自20世纪90年代中期基因芯片的出现，便被广泛用于癌症相关的基因表达谱分析，并用于预测人类癌症中复杂多样的生物学特征和临床特征。虽然基因表达谱分析被广泛应用于人类癌症的研究中，但在患者的临床治疗方面的应用却受到很大的局限。这是由于目前所获得的大部分临床病例肿瘤样本都是通过甲醛固定或石蜡包埋的方式储存，而很少通过低温冻存的方式保存。为了尝试利用这些丰富的肿瘤样本，研究者尝试通过RT-PCR或DASL等方式进行表达量的分析，但这些方法并不能够进行精确的定量，且只能对少数的已知转录本进行定量。

近些年，随着二代测序的出现以及测序成本的不断下降，可以通过二代测序的方式分析FFPE样本中mRNA的表达水平，从而克服微阵列技术对于FFPE样本检测的限制，并对功能基因组学产生革命性的影响。

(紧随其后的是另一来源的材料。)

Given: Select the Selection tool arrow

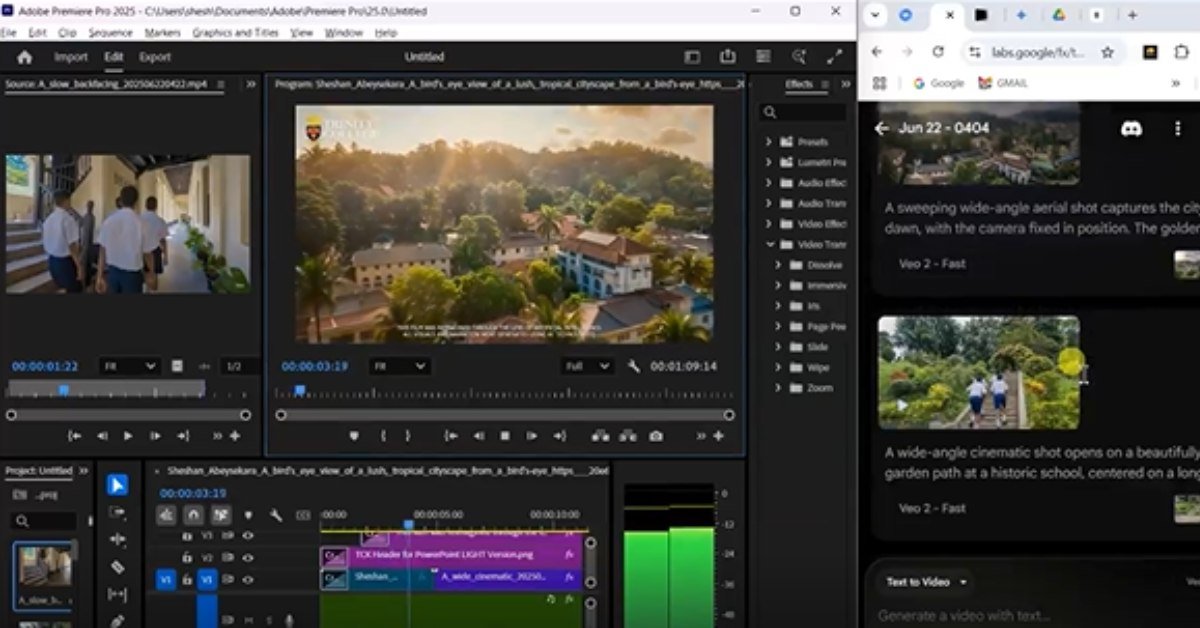Looking at the screenshot, I should tap(117, 485).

传统的mRNA测序技术是通过oligo dT反转录引物将mRNA反转录成cDNA，然后打断建库或是通过将带有oligo dA尾的mRNA富集下来然后打断、逆转录、建库。这两个方法都需要获得高质量的RNA得以实现。

发明内容

有鉴于现有的关于乳腺癌的mRNA测序及定量手段主要是用新鲜组织进行的转录组测序，对于样本有较高的要求，无法适应临床诊断的需要。本发明的目的是提供一种不需要质量较好的mRNA，即便降解样本也可以得到较优结果的基于illumina平台的乳腺癌分型检测试剂盒。

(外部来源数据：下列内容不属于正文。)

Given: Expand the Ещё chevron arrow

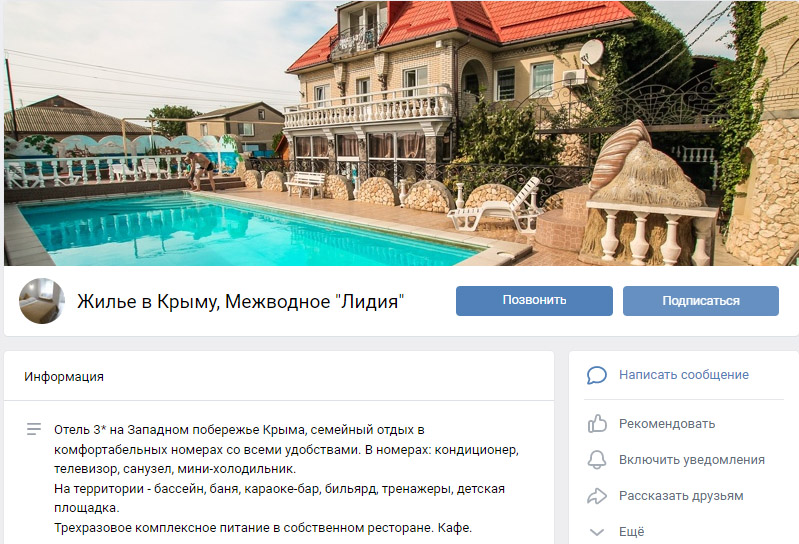Looking at the screenshot, I should (x=597, y=532).
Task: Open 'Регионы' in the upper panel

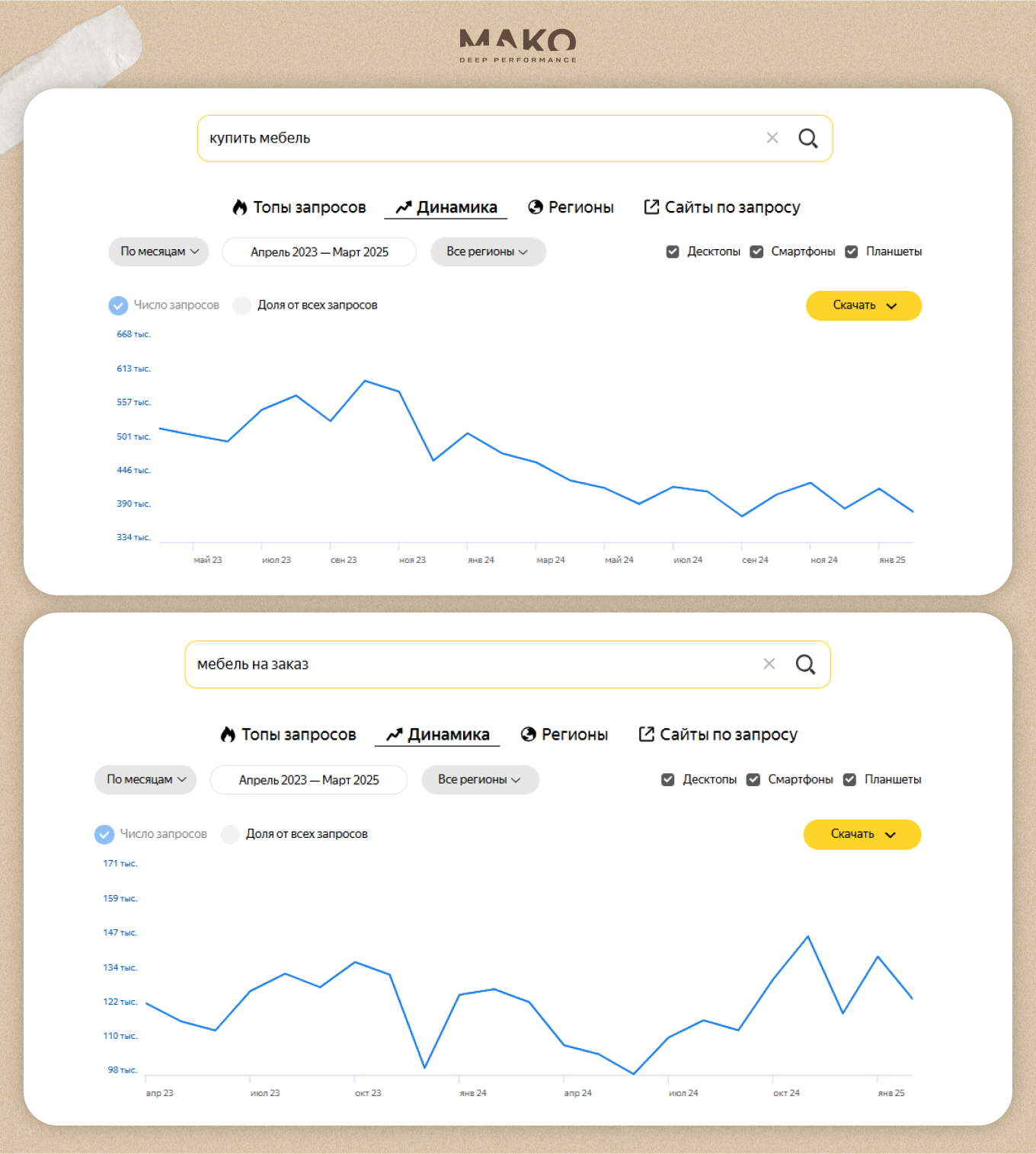Action: pyautogui.click(x=571, y=207)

本发明的另一个目的是针对现有临床诊断上的不足，提供了一种新的可用于乳腺癌分型的方法，通过高通量测序手段可以对乳腺癌患者的临床FFPE样本的mRNA进行的精确定量，从而通过对乳腺癌的表达谱分析癌症患者所患肿瘤的病理进程，进而为临床治疗提供更加精确的癌症分型手段及诊疗手段，同时也可为癌症研究的专家及学者在乳腺癌表达谱上的研究提供更加广泛的材料来源和分析数据。检测方法具体步骤为：(a)通过切片机切下20μm厚度的切片3张，然后通过二甲苯和酒精脱蜡(b)Recover All total Nucleic Acid组织切片试剂盒提取总RNA(d)通过SuperscriptⅡ逆转录酶(invitrogne)和带有生物素的、P5接头及oligo dT的引物将mRNA逆转录成带有接头序列的cDNA，随后合成cDNA的第二条链以及文库构建。(e)通过Ampure XP磁珠纯化二链合成产物。(f)通过带有index的扩增引物对文库进行扩增(g)扩增文库上机测序(h)下机数据质量控制reads过滤、align、mapping和定量。